Now, Microsoft and Kroger are teaming up, challenging Amazon’s dominance in grocery innovation and pushing back against its takeover of an increasing number of corporate verticals, including cloud infrastructure in the form of Amazon Web Services. (Street Fight’s Mike Boland has predicted that Amazon will sell its grocery tech just as it’s done with AWS, taking an in-house innovation and transforming it into a cash cow.)
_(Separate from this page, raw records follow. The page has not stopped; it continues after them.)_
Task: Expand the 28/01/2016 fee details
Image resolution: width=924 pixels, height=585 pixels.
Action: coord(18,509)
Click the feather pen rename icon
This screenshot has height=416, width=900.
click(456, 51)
“The two outfitted Kroger locations, in Monroe, Ohio and Redmond, Wash., will feature digital shelving displays with real-time price updates and product information, as well as digital advertisements personalized to each shopper,” CNBC published on Monday.
The news of the Microsoft-Kroger partnership dovetails with a report from RBC Capital Markets indicating that Amazon’s cashierless grocery stores take in 50% more revenue than conventional counterparts. Amazon has said it may open up as many as 3,000 Amazon Go stores by 2021, suggesting the possibility of a $4.5 billion business.
Microsoft and Amazon aren’t the only tech companies pushing the limits of grocery, either. Standard Cognition is often covered as an Amazon Go competitor but isn’t quite that at this stage of Amazon’s game, seeing as its not a grocery proprietor but a vendor selling to grocery stores. Still, the tech it sells is similar to what Amazon’s trying to do and what Microsoft may be aiming for soon with Kroger: enabling cashierless checkout for grocery stores, potentially democratizing the model.
Joe Zappa is Street Fight’s managing editor.